• [PASSAGE PROVIDED]

# S&W .32 Identification



## Jim Plowman (Jan 3, 2009)

Hello, I have a question about this pistol. I have searched for information but have had no luck. All I can read is the serial number and the S&W on the handle. It was my grandfathers pistol so I have no desire to fire it or sell it. I am just curious to the model and ruff estimate of the year it was made. Thanks for any info.


----------



## Steve M1911A1 (Feb 6, 2008)

I believe that S&W top-breaks in .32 S&W were made and sold in a time-frame that brackets the beginning of the 20th century.
The one in your photo appears to be the .32 Double Action 4th Model, manufactured between 1883 and 1909.
It might be worth $150.00 to $200.00, assuming a halfway-decent bore and cylinder chambers, and maybe as much as $350.00.
S&W probably can tell you when it was made, and to which retailer it was originally sold.


----------



## DevilsJohnson (Oct 21, 2007)

The guys over at the Smith & Wesson forum might be able to get some more in depth info.


----------



## Jim Plowman (Jan 3, 2009)

Wow I didnt know this gun was that old. If only old guns could talk. It has some cosmetic issues but it functions great and the bore and cylinder are clean. Thanks for the reply Steve.


----------



## Jim Plowman (Jan 3, 2009)

Thanks DevilsJohnson. I have been waiting for forum approval at the S&W site. I guess they are either backed up or S&W is mad at me for buying the Uberti .357 instead of the S&W lol


----------

• [AVAILABLE DATA]
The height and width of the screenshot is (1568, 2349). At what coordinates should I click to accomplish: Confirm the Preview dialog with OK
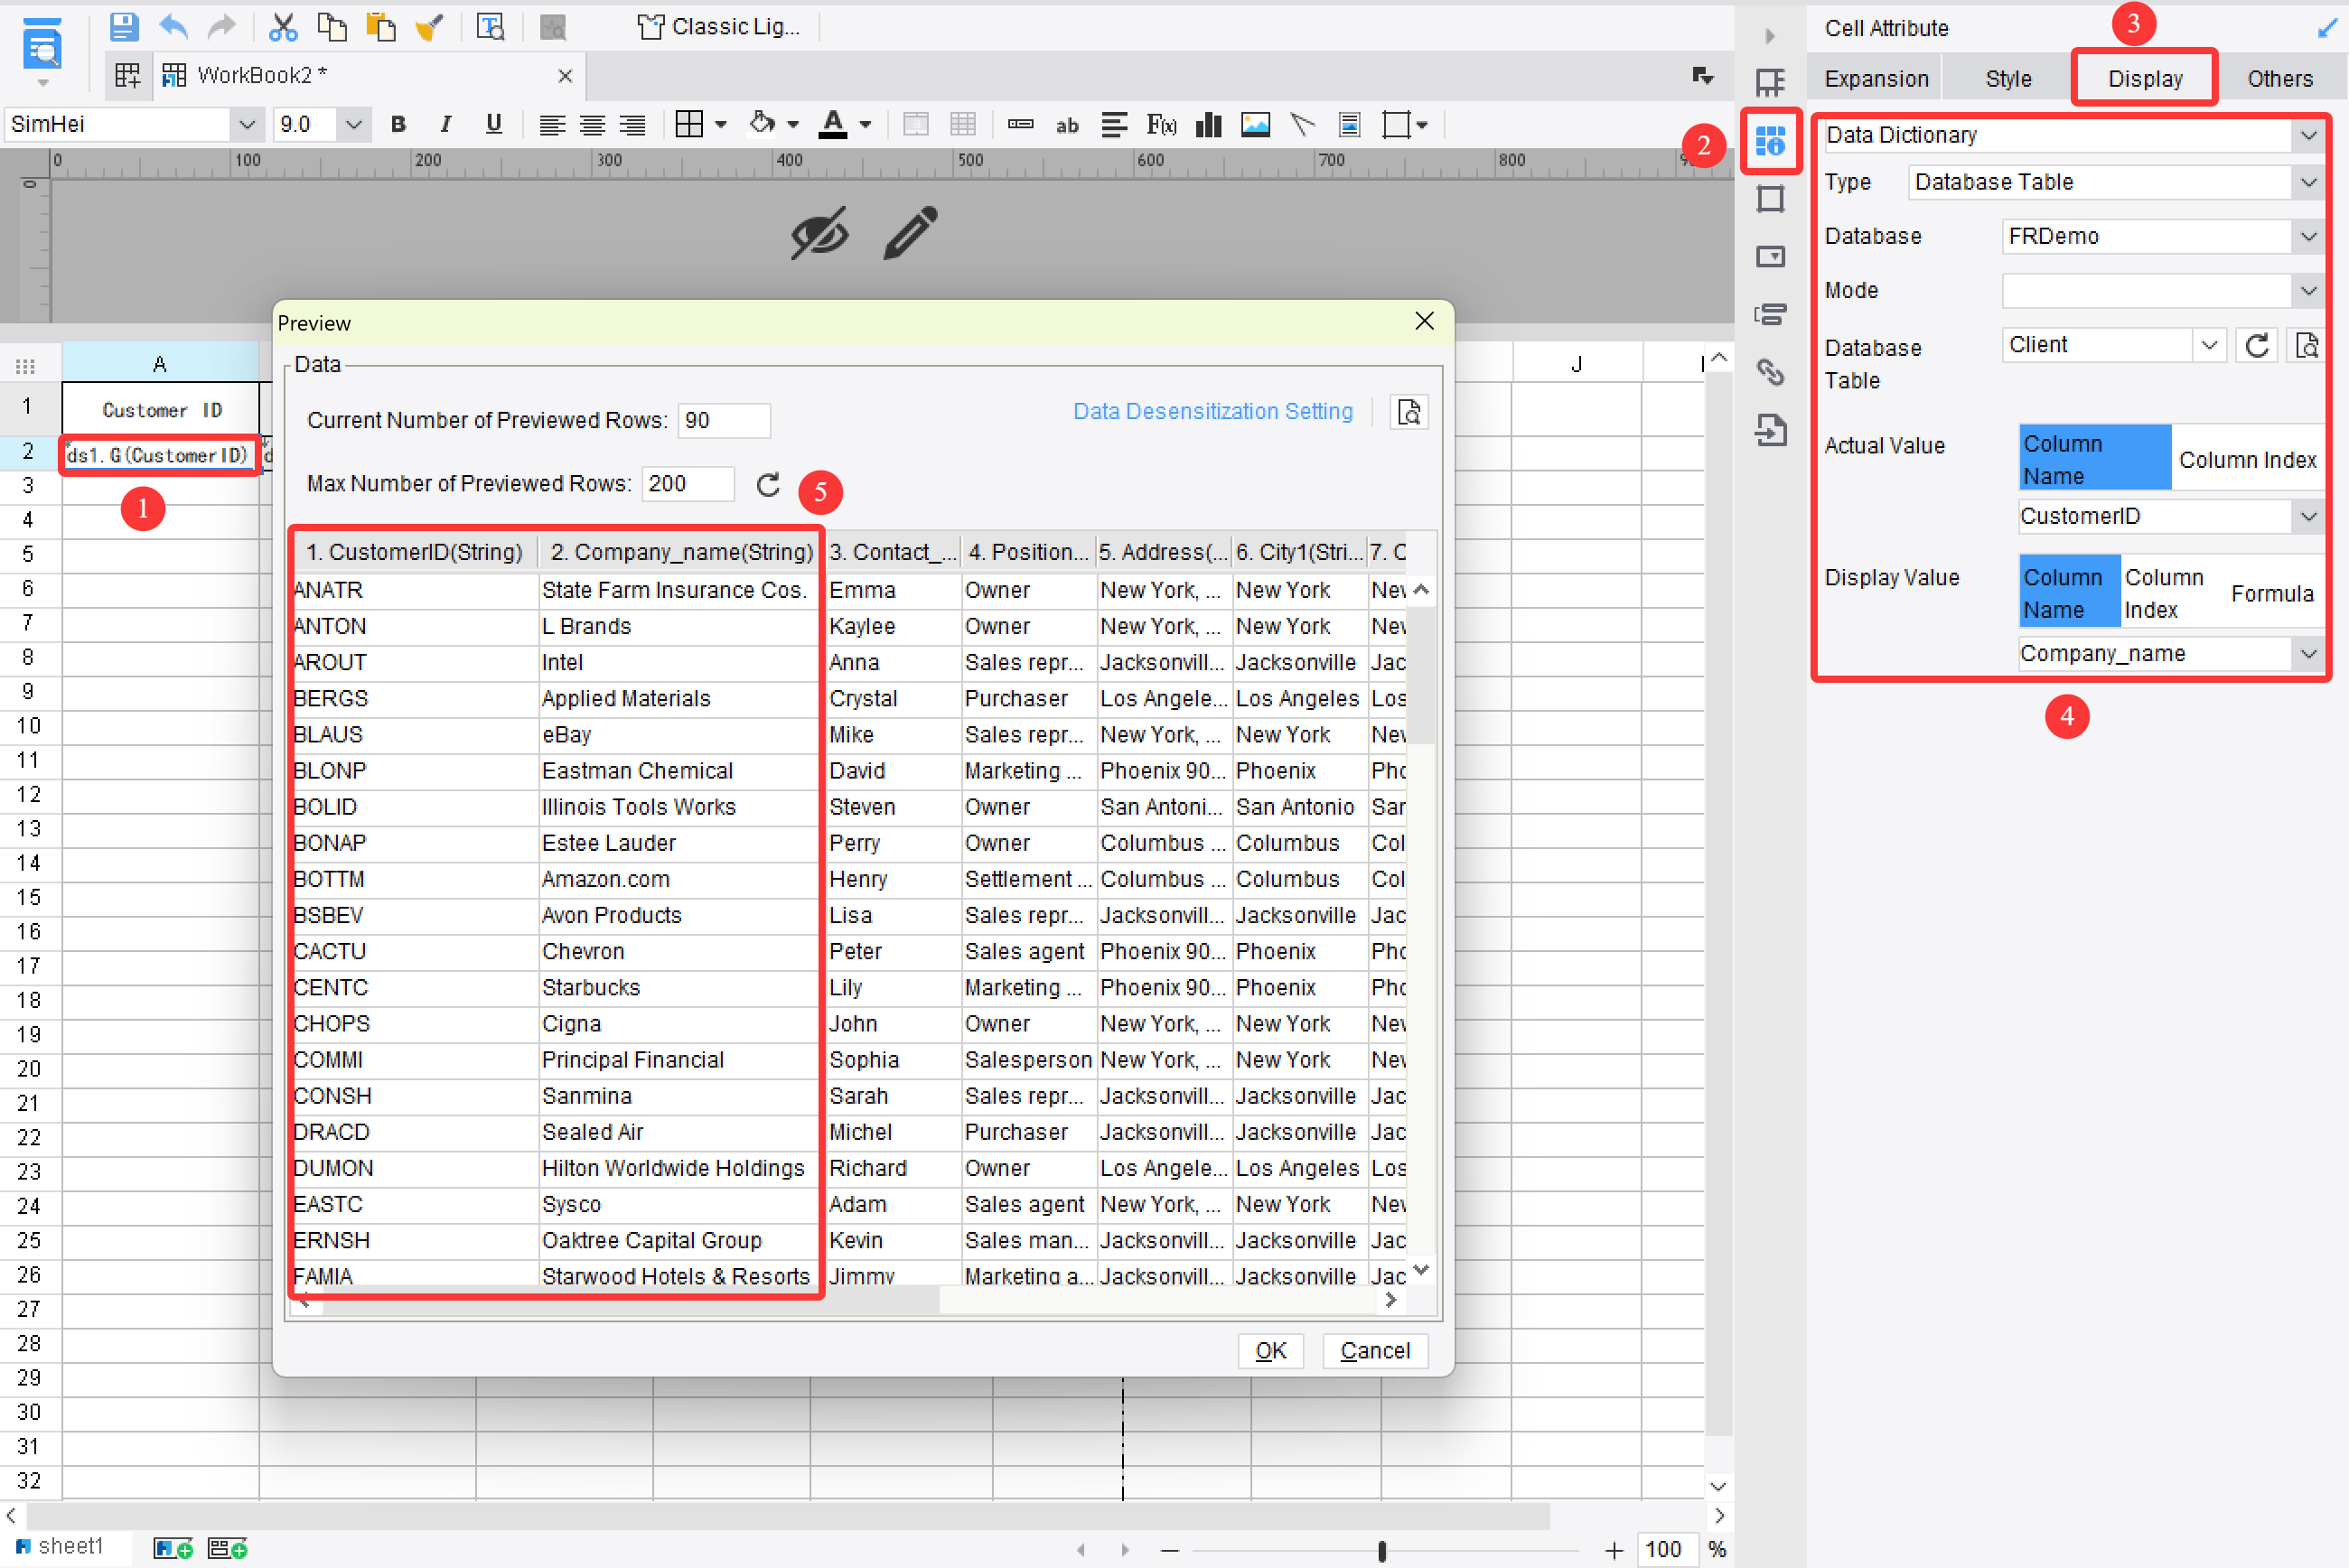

• [TASK BRIEF]
From the S&W .32 identification thread above, copy the words between "## Steve M1911A1" and "was originally sold.", inclusive, without changing anything.

• [WORKED SOLUTION]
## Steve M1911A1 (Feb 6, 2008)

I believe that S&W top-breaks in .32 S&W were made and sold in a time-frame that brackets the beginning of the 20th century.
The one in your photo appears to be the .32 Double Action 4th Model, manufactured between 1883 and 1909.
It might be worth $150.00 to $200.00, assuming a halfway-decent bore and cylinder chambers, and maybe as much as $350.00.
S&W probably can tell you when it was made, and to which retailer it was originally sold.